(PROMPT 1): According to the text on the National Civil Government, during what period did that government exist?
(PROMPT 2): List every date in the text on the National Civil Government that gives both a day and a month.
(PROMPT 3): Carry on the text about the National Civil Government from its last sentence.

(SUPPLIED TEXT):
>>>>>

The National Civil Government (Note: Polish: Rząd Narodowy Cywilny) was the short-lived supreme authority of the Polish rebel state during the January Uprising. It existed from 12 March to 21 March 1863, temporarily replacing the Provisional National Government. It functioned alongside the Dictator Executive Commission in Warsaw, both de jure under the rule of dictator Marian Langiewicz.

== History ==
In 1863, started the January Uprising, the conflict fought in the Congress Poland, between Russian Empire, and the rebel forces fighting to reestablish the Polish–Lithuanian Commonwealth. On 22 January 1863, the rebels had formed the Provisional National Government, which on 30 January, had nominated Ludwik Mierosławski to become the dictator of the rebellion, while he at the time resided in Paris. He arrived in Poland on 17 February, however, due to his military defeat in the battles of Krzywosądz and Nowa Wieś, he retreated from the country, retiring to Paris. In such development, the Provisional National Government ordered him to return to the fight by 8 March, which did not happen.

<<<<<

(SOURCE MATERIAL):

>>>>>

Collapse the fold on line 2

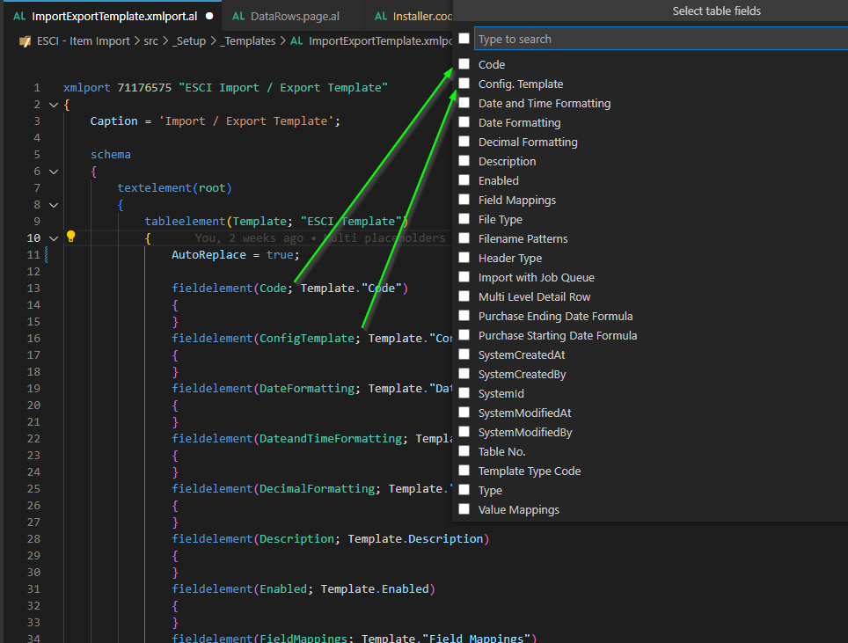point(53,104)
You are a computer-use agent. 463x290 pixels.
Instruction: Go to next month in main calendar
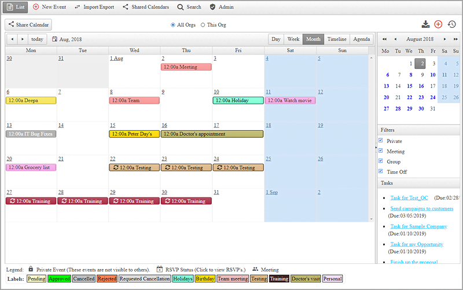point(23,39)
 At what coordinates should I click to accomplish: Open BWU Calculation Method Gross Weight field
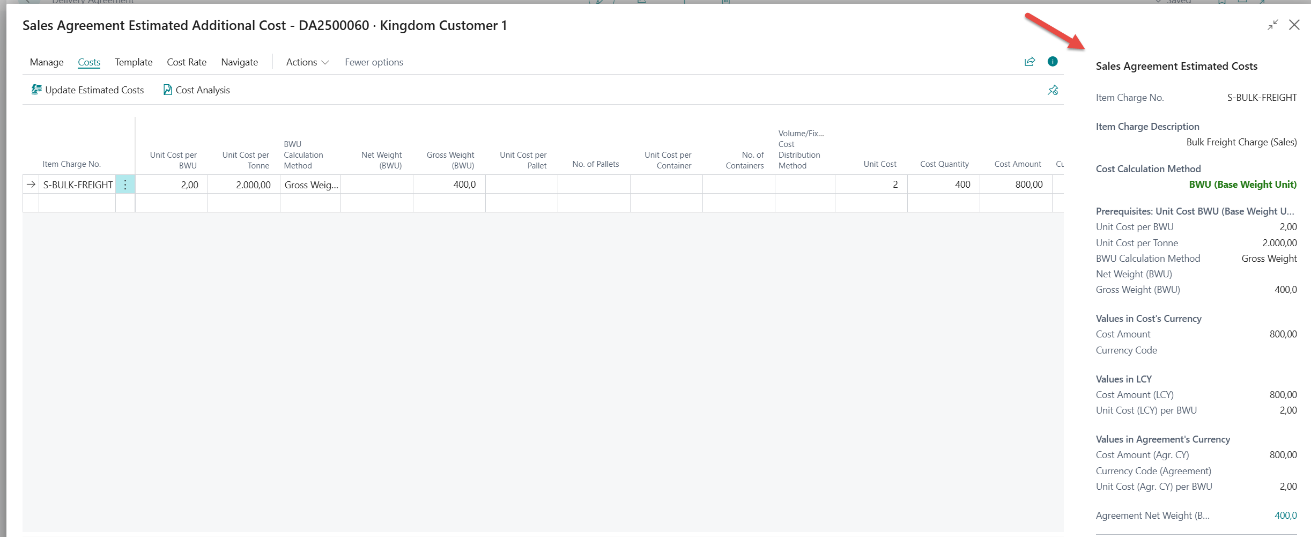coord(311,185)
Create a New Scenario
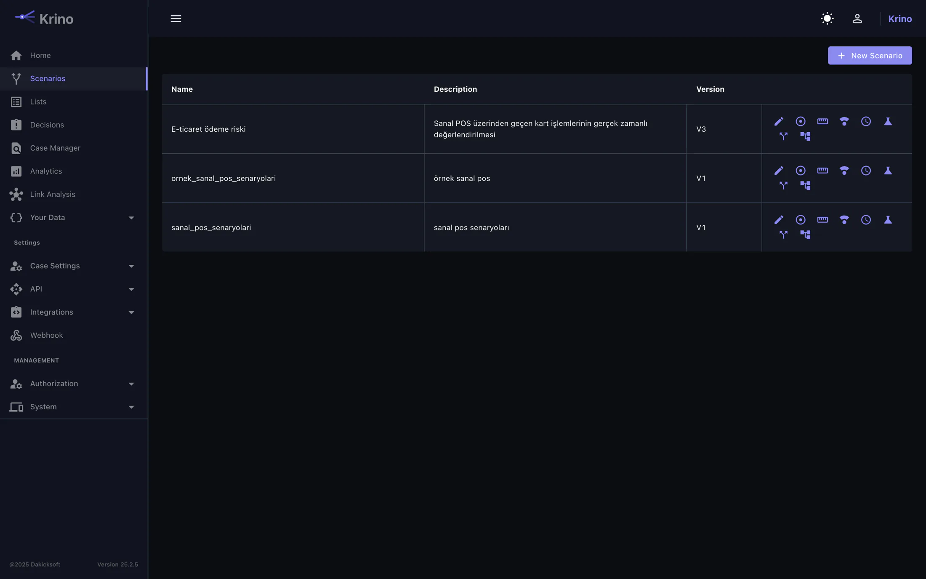Screen dimensions: 926x579 [870, 56]
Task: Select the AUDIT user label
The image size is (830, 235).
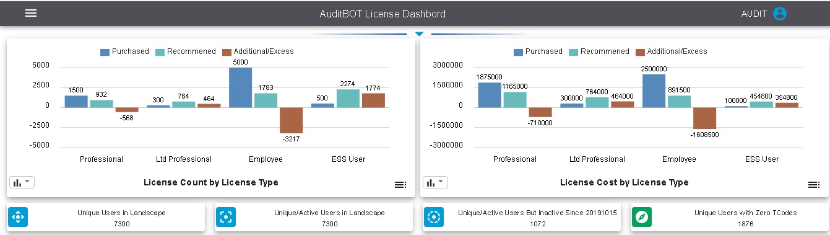Action: point(754,14)
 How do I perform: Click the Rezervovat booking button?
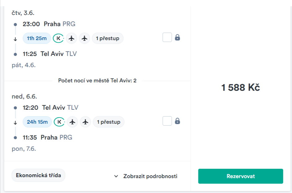(241, 176)
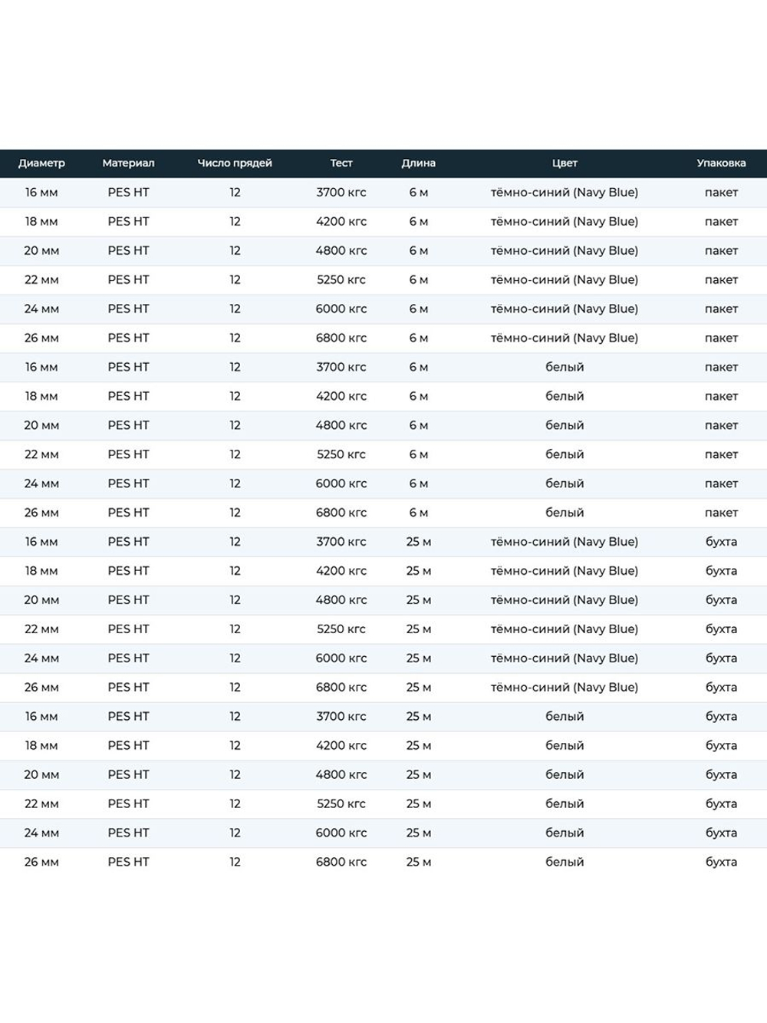Click 6 м in the first table row

[418, 192]
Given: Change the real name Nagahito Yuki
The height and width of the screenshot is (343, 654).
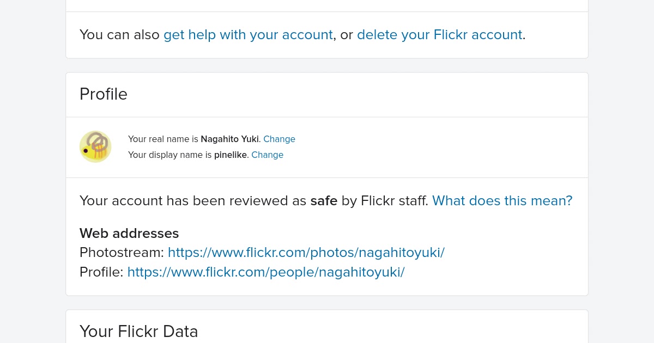Looking at the screenshot, I should pos(279,139).
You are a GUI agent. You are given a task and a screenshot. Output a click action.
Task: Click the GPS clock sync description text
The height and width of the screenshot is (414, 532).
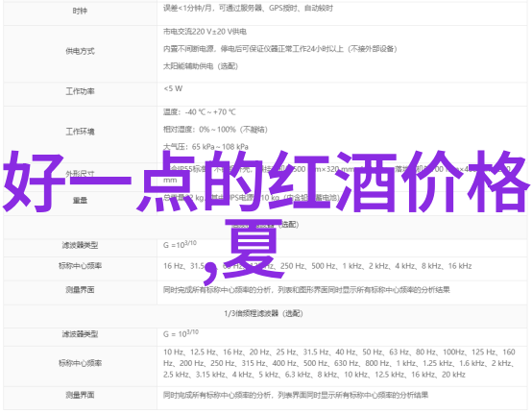coord(248,8)
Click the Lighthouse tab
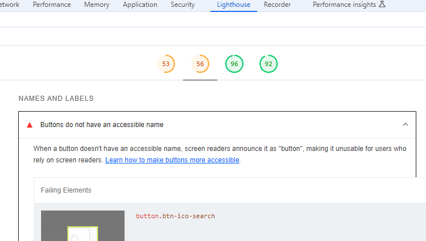 coord(233,5)
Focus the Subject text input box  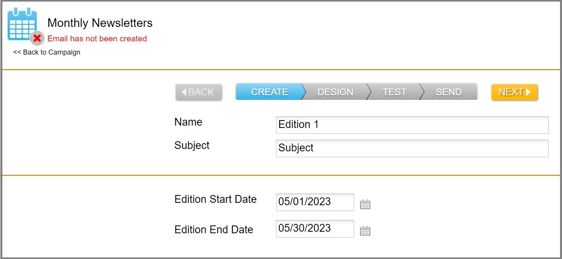tap(412, 148)
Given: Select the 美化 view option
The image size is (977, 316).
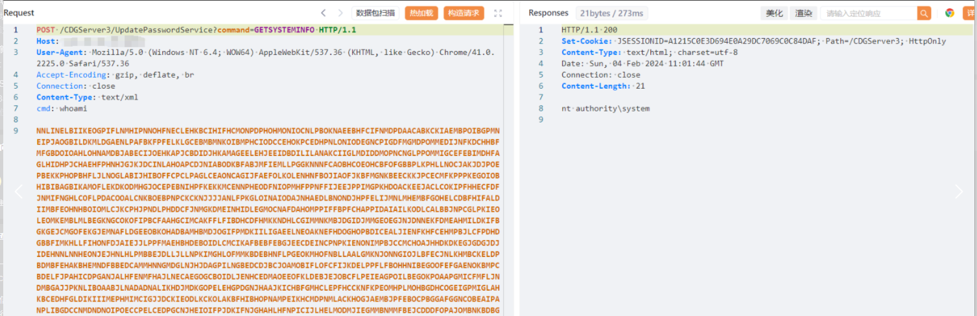Looking at the screenshot, I should 774,13.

<<<<<

(RESPONSE 1): It existed from 12 March to 21 March 1863.

(RESPONSE 2):
- 12 March
- 21 March
- 22 January
- 30 January
- 17 February
- 8 March

(RESPONSE 3):
On 12 March, the Whites faction, used the situation to their advantage, by convincing Marian Langiewicz, to become the new dictator. They have done that, by having their people pretend to him, to be the representatives of the Polish National Government. As such, Langiewicz had established the new governing body, the National Civil Government. Following that, the members of the Provisional National Government, had recognized the new government of Langiewicz, with him disestablishing the prior government and all its branches. However, the members of the previous government, had made an agreement, that, with the authorization of the dictator, the area of the country under the control of the enemy forces, will be governed by the Dictator Executive Commission in Warsaw instead.

On 19 March, Langiewicz, crossed the Polish border to Kingdom of Galicia and Lodomeria, where he got arrested. As such, on 21 March, Stefan Bobrowski, the former chairperson of the Provisional National Government, had announced in Kraków, the disestablishment of the National Civil Government, with its replacement by the reestablished previous government. It included the formation of the coalition government, consisting of the representatives of the factions of Whites and Reds.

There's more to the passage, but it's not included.